ドアが8か所あるので、それぞれ1人ずつが担当し、それに加えて、アシスタント1人がビジネスクラスに配置される。

パイロットは、通常2人だ。
まず、空港内のクルールームで、パイロットから当日の飛行ルートの説明がある。
飛行時間、途中どのあたりで揺れるか、注意点などを聞く。
その後、クルーのみのブリーフィングになる。
パーサーから、各ポジションの発表。
私達は、アンジのチェックがあるので、ビジネスクラスだ。
そして、大変な訓練でさんざん勉強したsafety issueの質問がある。
5週間の訓練時代に勉強した内容の中から、ランダムに質問が飛ぶ。
1人1人、じっくり聞かれる時もあれば、学校のように皆に問いかけて、皆で一緒に答えるパターンもある。
ここでできないと場合によっては、飛ぶことはできない。
Safety is our #1 priority 何よりも安全第一だ。
そして、全員で飛行機に向かう。
飛行機に入ると、それぞれのポジションでチェックするものがあるので、各々忙しい。

まずは、安全に関するもののチェック。そして、機内サービスの準備だ。
Welcome drinkも含め、ヘッドセットやブランケットの用意で慌ただしい。
機内サービスの一番メインは、機内食だが、2つの担当に分かれる。
2人1組で実際のサービスをする、「カートチーム」と、ギャレーと呼ばれるキッチンで各ポジション1人で作業をする「ギャレーチーム」だ。
ギャレーは、職人気質の仕事だ。
カートには、サービスに必要な、ドリンク、機内食などを積む。

必要なものが足りなくなると、「ピンポーン」とカートチームから呼ばれ、補充作業がある。
マニュアルはあるのだが、実際に仕事をすると路線によって必要なものが違うので、自分達のやりやすいように工夫しなくてはならない。
例えば、日本線は、事前に機内食を申し込んでいるお客さんが多いので、お菓子やカップラーメンの別売りのモノは、最初の食事サービスのカートにはほぼ必要ない。
しかし、プーケットや、ベトナム線だと、その逆が多いので、スナックを多めに積む必要がある。
よいギャレー職人として評価されるのは、呼び出しが極力なく、スムーズにカートチームがサービスができる時だ。
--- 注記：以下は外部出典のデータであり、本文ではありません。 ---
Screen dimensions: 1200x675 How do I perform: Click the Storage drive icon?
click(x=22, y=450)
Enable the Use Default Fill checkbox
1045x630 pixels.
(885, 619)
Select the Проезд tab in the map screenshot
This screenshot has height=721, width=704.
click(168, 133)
ビジネスクラスのギャレーは、食事サービスのあと、チーズとデザートの乗った、「デザートカート」の準備がある。
また、パイロットのお世話もあるので、大忙しだ。
さて、私のデビュー線は、そのビジネスクラスのギャレーだった。
ズバリ、しっちゃかめっちゃかだった!
初めて、お父さんが料理した時の流し台のような状態だった。

几帳面なアンジが、”OH Mutsi!“とびっくりしているものの、一生懸命励ましてくれる。
この国の人は褒めて育ててくれる。
お客さんもとても優しかった。
途中でスナックを配ったり、着陸前の食事の用意、着陸準備で9時間がぶったまげるほど,
あっという間だった。
疲れたけど、爽やかな疲労感だった。

こんなバタバタ訓練飛行を3回繰り返し、無事にテストフライトも合格した。
晴れて正式なキャビンクルーになれた。おめでとう、私!

3月初旬に泣きながらシドニーに着き、相当追い込まれ、一時は、脱落という危機にも追い込まれた。しかし、5月には、33歳、「サンサンと輝くスッチー」になれた。
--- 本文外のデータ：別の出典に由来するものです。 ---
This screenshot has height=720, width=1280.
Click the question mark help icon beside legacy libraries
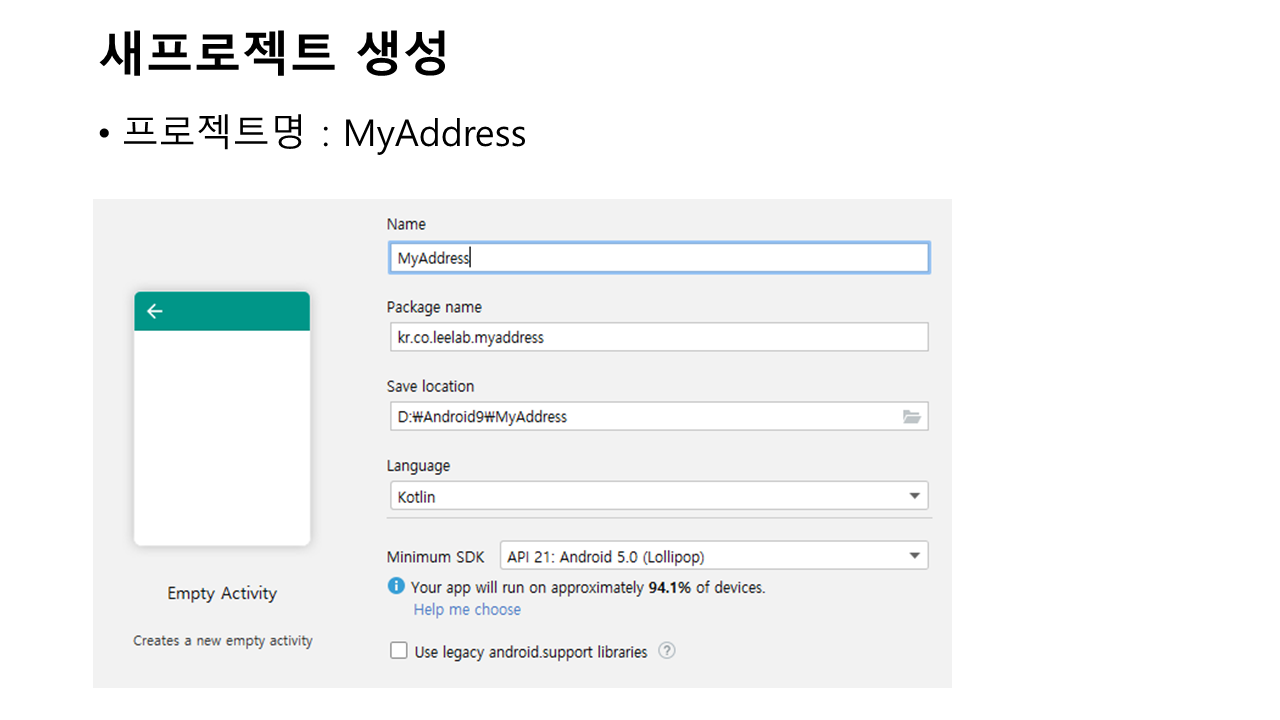click(667, 651)
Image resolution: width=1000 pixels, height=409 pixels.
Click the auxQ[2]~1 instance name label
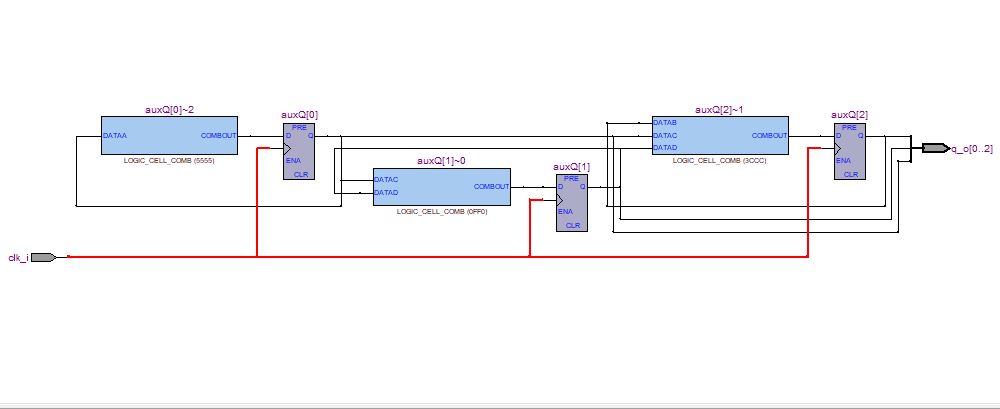point(719,107)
気が付けば、その後、5年飛ぶことになるのだが、まあ、毎回、クルーメンバーといい、お客さんといい実に色々なフライトがあった。
まだまだ機内でのお話は、たくさんあるのだが、また機会を見てお話ししたいと思う。
というわけで、当機は、まもなく到着となります。本日もご搭乗いただき、誠にありがとうございました。